McCain and Casey

McCAIN AND CASEY….On Sunday, after accusing Gen. George Casey of presiding over “a failed policy” in Iraq, John McCain suggested that he might not support kicking Casey upstairs to become Army chief of staff. Matt Yglesias is unimpressed:

I have no particular brief for Casey, who obviously did not bring this country fabulous successes in Iraq and who carried more than his share of water for George W. Bush over the years. Nevertheless, this is a raw deal in the extreme.

….The larger political game, however, is perfectly clear — we’re supposed to believe that there was nothing wrong with the war except the bungling of the fool Casey and that the Great Leader Petraeus will save us all.
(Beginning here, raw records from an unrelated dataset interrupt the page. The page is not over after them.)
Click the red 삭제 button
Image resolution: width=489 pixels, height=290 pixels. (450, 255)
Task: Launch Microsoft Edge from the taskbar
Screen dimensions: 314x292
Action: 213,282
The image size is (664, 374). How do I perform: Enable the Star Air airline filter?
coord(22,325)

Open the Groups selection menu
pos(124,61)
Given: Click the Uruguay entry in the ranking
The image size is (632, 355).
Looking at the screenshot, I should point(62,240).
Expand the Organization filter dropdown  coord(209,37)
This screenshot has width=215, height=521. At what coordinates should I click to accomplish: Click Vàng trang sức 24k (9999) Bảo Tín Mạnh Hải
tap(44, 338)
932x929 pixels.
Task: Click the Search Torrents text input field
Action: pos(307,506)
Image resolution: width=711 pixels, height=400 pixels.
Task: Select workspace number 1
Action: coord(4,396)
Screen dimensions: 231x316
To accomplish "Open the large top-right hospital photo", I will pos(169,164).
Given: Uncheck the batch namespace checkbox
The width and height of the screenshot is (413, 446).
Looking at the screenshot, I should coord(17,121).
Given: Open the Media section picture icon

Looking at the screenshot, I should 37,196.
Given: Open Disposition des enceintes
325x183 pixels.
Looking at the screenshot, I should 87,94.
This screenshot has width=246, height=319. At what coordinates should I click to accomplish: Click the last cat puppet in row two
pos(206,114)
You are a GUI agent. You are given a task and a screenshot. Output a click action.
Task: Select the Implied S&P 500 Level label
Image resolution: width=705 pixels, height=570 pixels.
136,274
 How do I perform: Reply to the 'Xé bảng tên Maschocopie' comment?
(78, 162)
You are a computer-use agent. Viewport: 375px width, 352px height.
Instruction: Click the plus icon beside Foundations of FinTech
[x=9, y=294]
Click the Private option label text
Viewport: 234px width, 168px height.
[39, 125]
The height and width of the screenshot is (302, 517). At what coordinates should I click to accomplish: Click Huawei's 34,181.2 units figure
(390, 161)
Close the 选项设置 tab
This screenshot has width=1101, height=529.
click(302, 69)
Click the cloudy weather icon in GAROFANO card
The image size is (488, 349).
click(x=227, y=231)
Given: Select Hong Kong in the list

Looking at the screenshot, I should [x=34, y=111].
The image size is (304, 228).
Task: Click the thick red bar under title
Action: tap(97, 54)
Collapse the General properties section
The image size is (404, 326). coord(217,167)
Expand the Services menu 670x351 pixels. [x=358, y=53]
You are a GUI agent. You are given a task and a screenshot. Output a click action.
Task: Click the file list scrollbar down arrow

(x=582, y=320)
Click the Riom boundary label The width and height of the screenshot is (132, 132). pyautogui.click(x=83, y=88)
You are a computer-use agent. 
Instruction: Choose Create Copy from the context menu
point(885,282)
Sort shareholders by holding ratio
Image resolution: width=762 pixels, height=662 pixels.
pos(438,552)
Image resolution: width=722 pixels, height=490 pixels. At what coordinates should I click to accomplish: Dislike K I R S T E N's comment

I find myself in the unaccustomed position of partially defending McCain. Matt is certainly right about the political game at work here, but:

  1. Casey has opposed a military buildup in Iraq for some time. Now, I think this is right, but obviously McCain doesn’t — and this is something McCain has been pretty consistent about. So, given that he genuinely thinks Casey has pursued bad policies, it’s hard to blame him for not being very excited about Casey’s promotion.

  2. My own impression is that Casey has been pretty lukewarm toward the kind of counterinsurgency tactics that might have proven successful if he’d pushed them harder when he took over the Iraq job a couple of years ago. This strikes me as a pretty severe case of bad judgment, and a bit of tough questioning at his confirmation hearing seems like the very least that Casey ought to expect over this.

I feel like there’s sometimes a reluctance to criticize our military leadership because (a) it opens up liberals to charges of “not supporting the troops,” and (b) it implicitly reduces the responsibility of our civilian leaders for the debacle in the Iraq. I’m hugely sympathetic to both concerns, especially the second one, but I still think we ought to be able to walk and chew gum at the same time. Bush, Cheney, Rumsfeld, and their neocon enablers certainly deserve the vast bulk of the blame for our failure in Iraq, but the military brass deserves a share too.

Besides, a little bit of tough questioning from Congress sends a salutary message to the general staff: after Vietnam you guys said you’d never again stay silent in the face of disastrous Pentagon policies. So what happened?